0
votes

I have this log file that has about 1200 characters (max) on a line. What I want to do is read this first and then extract certain portions of the file into new columns. I want to extract rows that contain the text “[DF_API: input string]”. When I read it and then filter based on the rows that I am interested, it almost seems like I am losing data. I tried this using the dplyr filter and using standard grep with the same result.

Not sure why this is the case. Appreciate your help with this. The code and the data is there at the following link. Satish

Code is given below

library(dplyr)
setwd("C:/Users/satis/Documents/VF/df_issue_dec01")

sec1 <- read.delim(file="secondary1_aa_small.log")
head(sec1)
names(sec1) <- c("V1")
sec1_test <- filter(sec1,str_detect(V1,"DF_API: input string")==TRUE)
head(sec1_test)

sec1_test2 = sec1[grep("DF_API: input string",sec1$V1, perl = TRUE),]
head(sec1_test2)

write.csv(sec1_test, file = "test_out.txt", row.names = F, quote = F)
write.csv(sec1_test2, file = "test2_out.txt", row.names = F, quote = F)

Data (and code) is given at the link below. Sorry, I should have used dput.

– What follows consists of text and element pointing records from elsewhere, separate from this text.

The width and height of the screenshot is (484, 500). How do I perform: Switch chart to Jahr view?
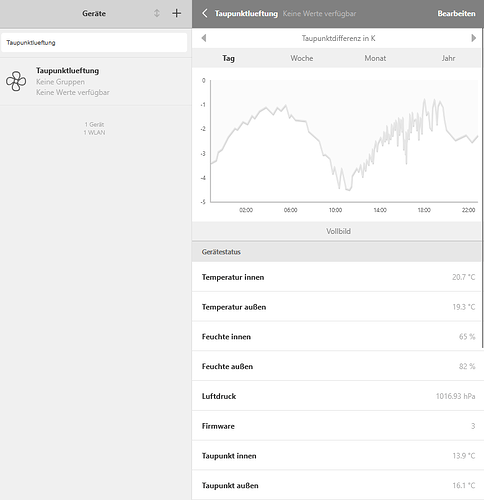[448, 58]
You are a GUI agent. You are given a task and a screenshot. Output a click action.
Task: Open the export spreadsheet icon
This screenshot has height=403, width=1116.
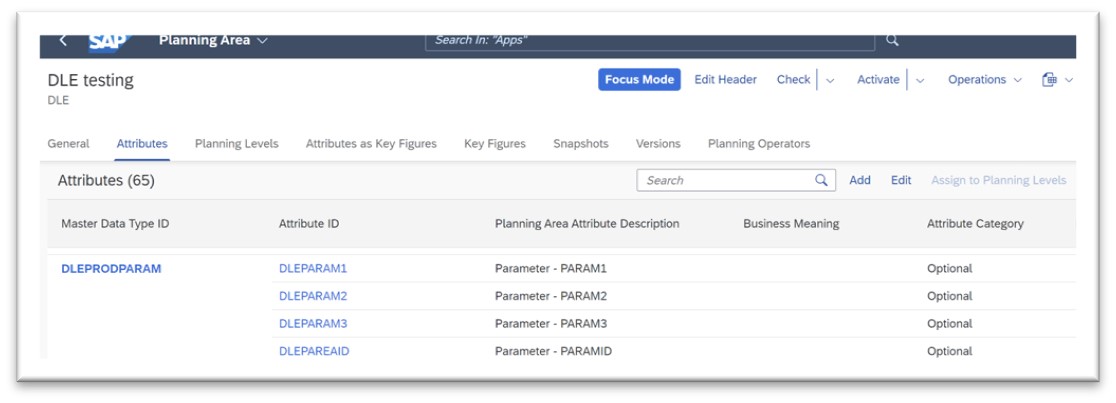(x=1049, y=80)
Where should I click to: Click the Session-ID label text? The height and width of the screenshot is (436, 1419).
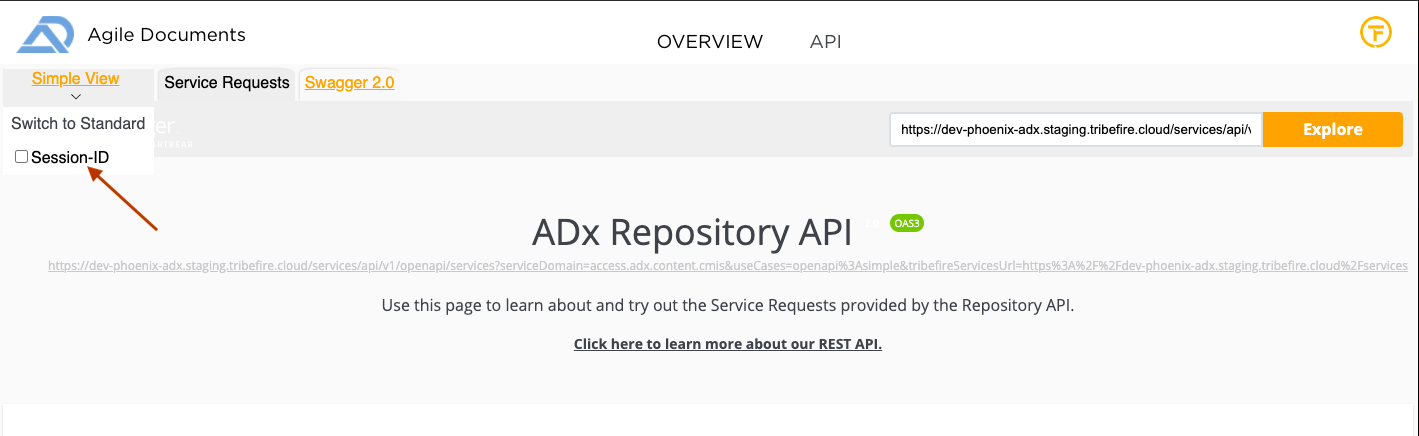[70, 157]
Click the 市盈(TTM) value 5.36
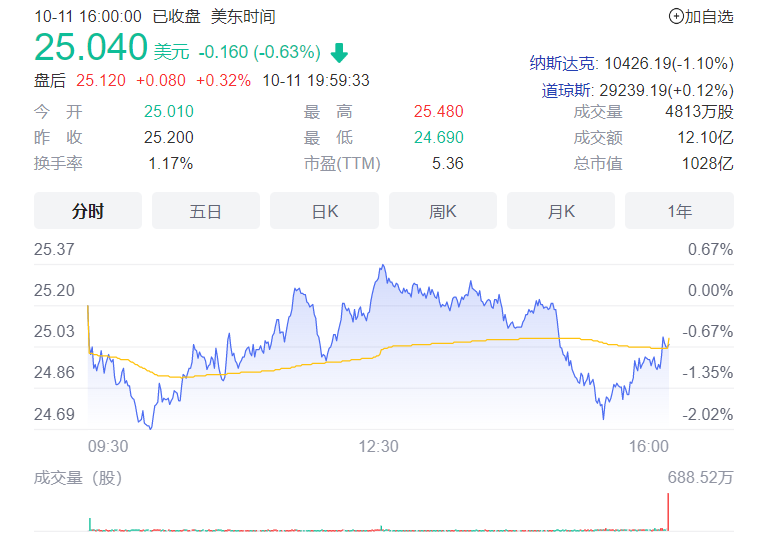The height and width of the screenshot is (537, 762). [447, 163]
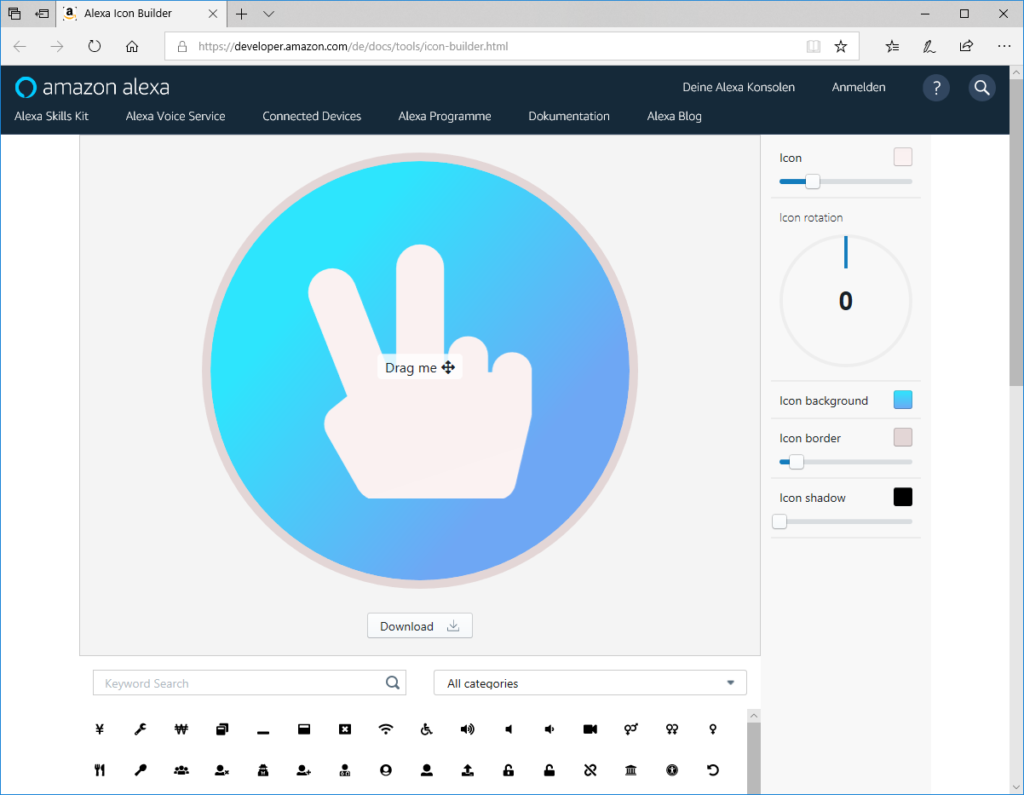Pick the undo arrow icon in grid
This screenshot has width=1024, height=795.
[x=713, y=770]
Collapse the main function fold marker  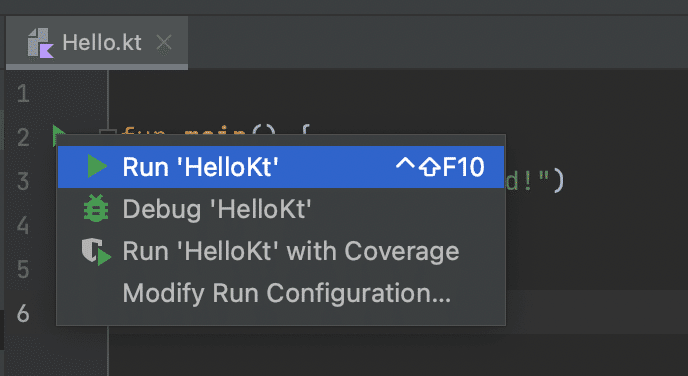pyautogui.click(x=106, y=132)
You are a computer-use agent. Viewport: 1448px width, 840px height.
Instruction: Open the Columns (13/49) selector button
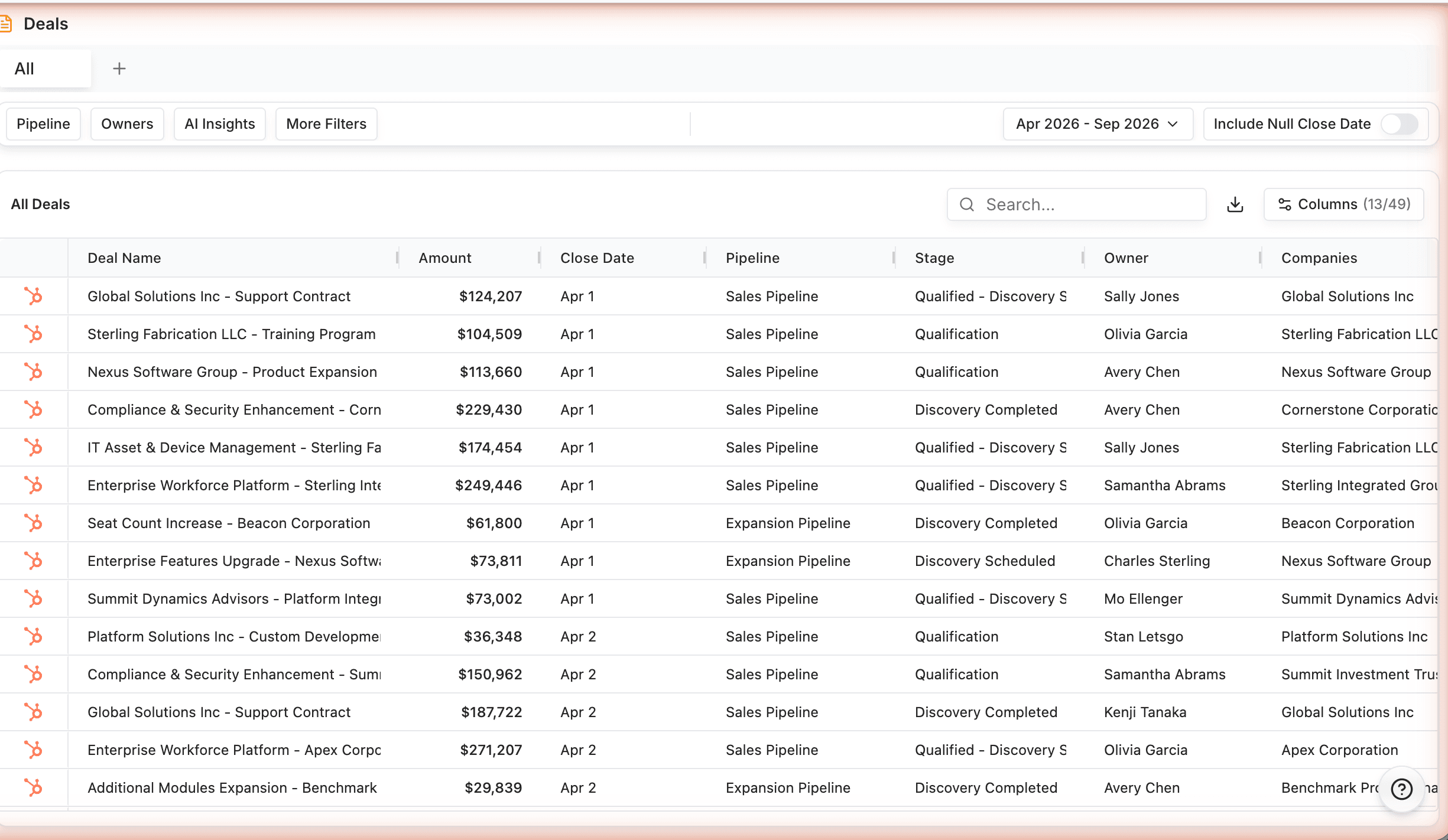coord(1343,204)
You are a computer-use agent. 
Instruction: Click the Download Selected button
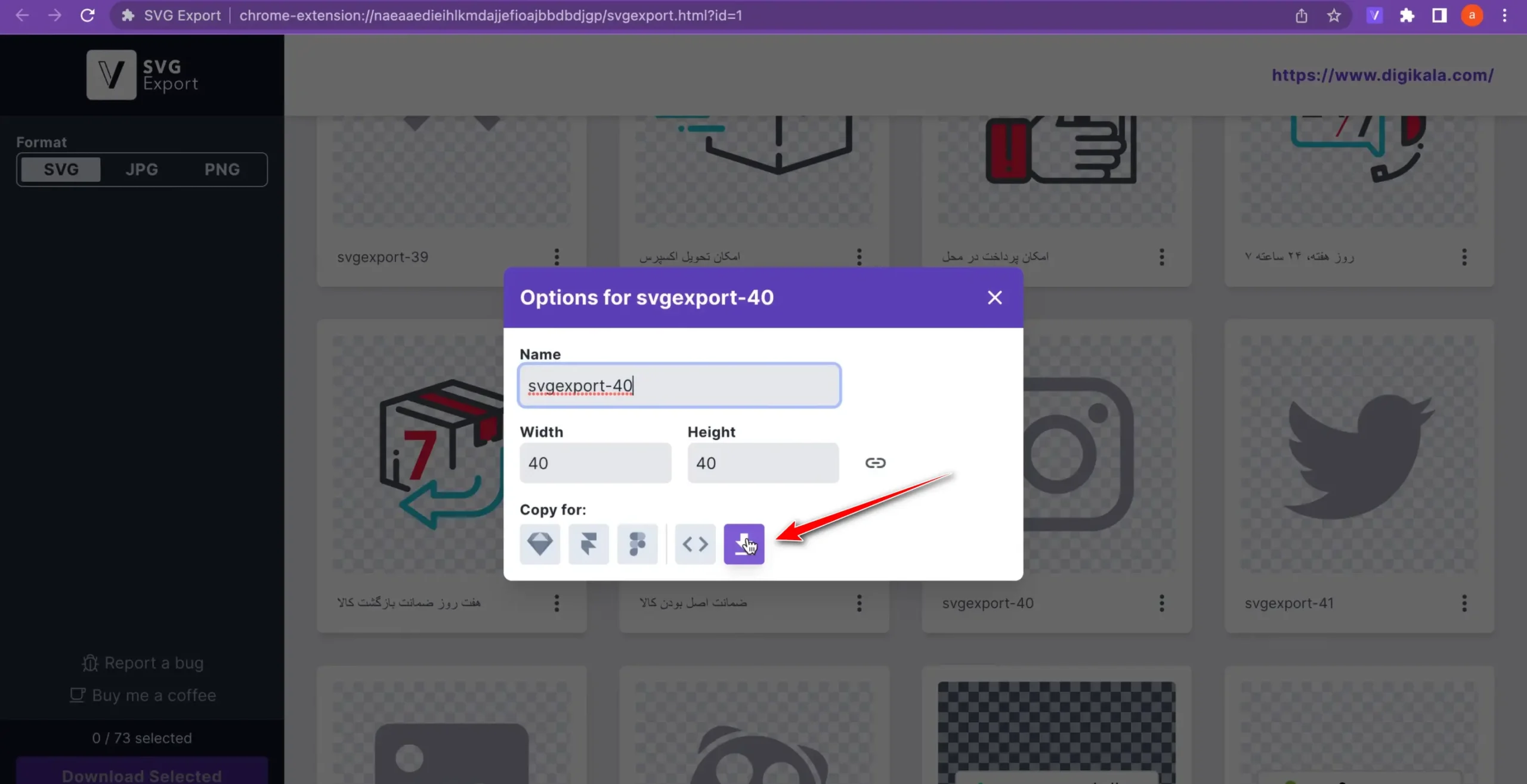pos(142,774)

https://spaces.hightail.com/space/arJlYkgIev

1

1 Answers

0
votes

Try this below code which could give you a dataframe of filtered lines from your file based a matching condition.

#to read your file
sec1 <- readLines("secondary1_aa_small.log")
#framing a dataframe by extracting required lines from above file
new_sec1 <- data.frame(grep("DF_API: input string", sec1, value = T))
names(new_sec1) <- c("V1")

Edit: Simple way to split the above column into multiple columns

#extracting substring in between < & >
new_sec1$V1 <- gsub(".*[<\t]([^>]+)[>].*", "\\1", new_sec1$V1)
#replacing comma(,) with a white space
new_sec1$V1 <- gsub("[,]+", " ", new_sec1$V1)
#splitting into separate columns
new_sec1 <-  strsplit(new_sec1$V1, " ")
new_sec1 <-  lapply(new_sec1, function(x) x[x != ""] )
new_sec1 <-  do.call(rbind, new_sec1)
new_sec1 <- data.frame(new_sec1)

Change columns names for your analysis.